Pero no guardó el envoltorio en donde estaba, sino que lo puso sobre la chimenea. Este detalle avivó las muertas esperanzas de Rosalía.
-Porque mire usted -agregó la otra estirándose en el sillón, como si fuera una cama, y tocando casi con sus pies las rodillas de la dama-; aquí donde me ve, estoy arruinada. Me metí en un negocio que no entiendo, y como no tengo carácter, todos se han aprovechado de mi pavisosería para explotarme. Al principio, muy bien; la mar salada y sus arenas... Yo recibía el género, venían las señoras y se lo llevaban como la espuma. Como que era todo de lo mejor, y nada caro por cierto. Pero cuando tocaban a pagar..., aquí te quiero ver. «Que me espere a la semana que entra...». «Que pasaré por allí...». «Que vuelva...». «Que no tengo...». «Que torna, que vira» y a fin de fiesta, miseria y trampas. Ay, qué Madrid éste, todo apariencia. Dice un caballero que yo conozco, que esto es un Carnaval de todos los días, en que los pobres se visten de ricos. Y aquí, salvo media docena, todos son pobres. Facha, señora, y nada más que facha. Esta gente no entiende de comodidades dentro de casa. Viven en la calle, y por vestirse bien y poder ir al teatro, hay familia que se mantiene todo el año con tortillas de patatas... Conozco señoras de empleados que están cesantes la mitad del año, y da gusto verlas tan guapetonas. Parecen duquesas, y los niños principitos. ¿Cómo es eso? Yo no lo sé. Dice un caballero que yo conozco, que de esos misterios está lleno Madrid. Muchas no comen para poder vestirse; pero algunas se las arreglan de otro modo... Yo sé historias, ¡ah!, yo he visto mundo..., las tales se buscan la vida, se negocian el trapo como pueden, y luego hablan de otras, ¡como si ellas no fueran peores!... Total, que de lo que vendí no he cobrado más que la mitad: la otra mitad anda suelta por ahí, y no hay cristiano que la cobre. ¡Sopla-ollas, fantasmonas! Y luego venían aquí dándose un pisto... «Grandísimas... -les digo para mí-, yo no engaño a nadie; yo vivo de mi trabajo. Pero vosotras engañáis a medio mundo, y queréis hacer vestidos de seda con el pan del pobre». Y óigalas usted echar humo por aquellas bocas, criticando y despreciando a otras pobres. Alguna ha habido que después de mirarme por encima del hombro, y de hacer mil enredos para no pagarme, ha venido aquí a pedirme dinero... ¿Y para qué sería?..., tal vez para dárselo a su querido.

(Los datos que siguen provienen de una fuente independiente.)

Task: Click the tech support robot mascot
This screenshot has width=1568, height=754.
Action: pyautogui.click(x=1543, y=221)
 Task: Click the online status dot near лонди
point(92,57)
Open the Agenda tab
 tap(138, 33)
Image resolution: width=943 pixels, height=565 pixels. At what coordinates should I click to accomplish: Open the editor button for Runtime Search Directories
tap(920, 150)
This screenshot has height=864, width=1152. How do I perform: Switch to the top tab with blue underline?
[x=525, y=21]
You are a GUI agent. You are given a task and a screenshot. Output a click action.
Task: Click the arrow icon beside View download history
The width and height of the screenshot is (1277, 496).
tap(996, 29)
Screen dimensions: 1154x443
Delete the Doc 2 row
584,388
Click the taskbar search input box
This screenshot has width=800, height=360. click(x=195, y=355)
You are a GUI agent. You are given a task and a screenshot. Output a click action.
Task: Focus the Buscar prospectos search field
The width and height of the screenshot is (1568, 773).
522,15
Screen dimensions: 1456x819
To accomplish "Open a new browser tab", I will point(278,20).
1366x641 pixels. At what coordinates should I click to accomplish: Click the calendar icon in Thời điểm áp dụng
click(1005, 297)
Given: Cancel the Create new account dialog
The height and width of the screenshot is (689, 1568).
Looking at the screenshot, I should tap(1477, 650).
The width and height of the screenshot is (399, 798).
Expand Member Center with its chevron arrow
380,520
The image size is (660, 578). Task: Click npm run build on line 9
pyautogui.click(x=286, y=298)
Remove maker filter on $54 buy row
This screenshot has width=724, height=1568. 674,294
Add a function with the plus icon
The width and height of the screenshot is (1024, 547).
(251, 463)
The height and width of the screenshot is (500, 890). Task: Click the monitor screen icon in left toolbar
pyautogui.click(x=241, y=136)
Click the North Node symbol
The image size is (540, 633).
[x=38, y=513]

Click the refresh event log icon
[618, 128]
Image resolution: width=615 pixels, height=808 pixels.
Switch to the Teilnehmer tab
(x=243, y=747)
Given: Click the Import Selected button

Al soltar esta retahíla con un énfasis y un calor que declaraban hallarse muy poseída de su asunto, echaba sobre la infeliz postulante miradas ardientes. Ésta, hinchando enormemente las ventanillas de la nariz, los ojos bajos, el resuello fatigoso, oía y se amordazaba y contenía sus ganas furibundas de hacer o decir cualquier disparate.